• TRY IT: The records, repeated exactly and in full, are the expected answer.

• PROVIDED MATERIAL:
↓

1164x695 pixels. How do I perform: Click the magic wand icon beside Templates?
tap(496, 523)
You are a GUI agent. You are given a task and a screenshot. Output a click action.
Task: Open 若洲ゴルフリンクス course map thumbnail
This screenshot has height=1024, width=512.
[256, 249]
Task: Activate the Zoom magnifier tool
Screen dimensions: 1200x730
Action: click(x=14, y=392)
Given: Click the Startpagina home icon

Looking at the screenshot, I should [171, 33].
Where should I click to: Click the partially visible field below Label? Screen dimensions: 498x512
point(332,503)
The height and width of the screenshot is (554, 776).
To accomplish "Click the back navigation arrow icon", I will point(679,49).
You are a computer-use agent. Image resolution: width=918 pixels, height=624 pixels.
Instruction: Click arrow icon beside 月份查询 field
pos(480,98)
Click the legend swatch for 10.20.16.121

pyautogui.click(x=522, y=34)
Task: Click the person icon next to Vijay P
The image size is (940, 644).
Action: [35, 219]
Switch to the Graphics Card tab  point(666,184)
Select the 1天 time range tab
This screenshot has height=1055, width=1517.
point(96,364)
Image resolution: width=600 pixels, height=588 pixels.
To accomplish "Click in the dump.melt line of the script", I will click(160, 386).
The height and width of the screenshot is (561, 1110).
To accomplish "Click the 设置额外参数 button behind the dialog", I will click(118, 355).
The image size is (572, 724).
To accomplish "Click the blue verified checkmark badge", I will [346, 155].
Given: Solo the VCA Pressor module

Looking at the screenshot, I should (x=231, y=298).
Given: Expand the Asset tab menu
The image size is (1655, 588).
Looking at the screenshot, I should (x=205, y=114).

↑

• TASK ANSWER:
1164x695 pixels. How do I perform: Click the magic wand icon beside Templates?
tap(496, 523)
You are a GUI agent. You are given a task and a screenshot. Output a click action.
Task: Open 若洲ゴルフリンクス course map thumbnail
This screenshot has height=1024, width=512.
[256, 249]
Task: Activate the Zoom magnifier tool
Screen dimensions: 1200x730
Action: click(x=14, y=392)
Given: Click the Startpagina home icon

Looking at the screenshot, I should [171, 33].
Where should I click to: Click the partially visible field below Label? Screen dimensions: 498x512
point(332,503)
The height and width of the screenshot is (554, 776).
To accomplish "Click the back navigation arrow icon", I will point(679,49).
You are a computer-use agent. Image resolution: width=918 pixels, height=624 pixels.
Instruction: Click arrow icon beside 月份查询 field
pos(480,98)
Click the legend swatch for 10.20.16.121

pyautogui.click(x=522, y=34)
Task: Click the person icon next to Vijay P
The image size is (940, 644).
Action: [35, 219]
Switch to the Graphics Card tab  point(666,184)
Select the 1天 time range tab
This screenshot has height=1055, width=1517.
point(96,364)
Image resolution: width=600 pixels, height=588 pixels.
To accomplish "Click in the dump.melt line of the script", I will click(160, 386).
The height and width of the screenshot is (561, 1110).
To accomplish "Click the 设置额外参数 button behind the dialog", I will click(118, 355).
The image size is (572, 724).
To accomplish "Click the blue verified checkmark badge", I will [346, 155].
Given: Solo the VCA Pressor module

Looking at the screenshot, I should (x=231, y=298).
Given: Expand the Asset tab menu
The image size is (1655, 588).
Looking at the screenshot, I should (x=205, y=114).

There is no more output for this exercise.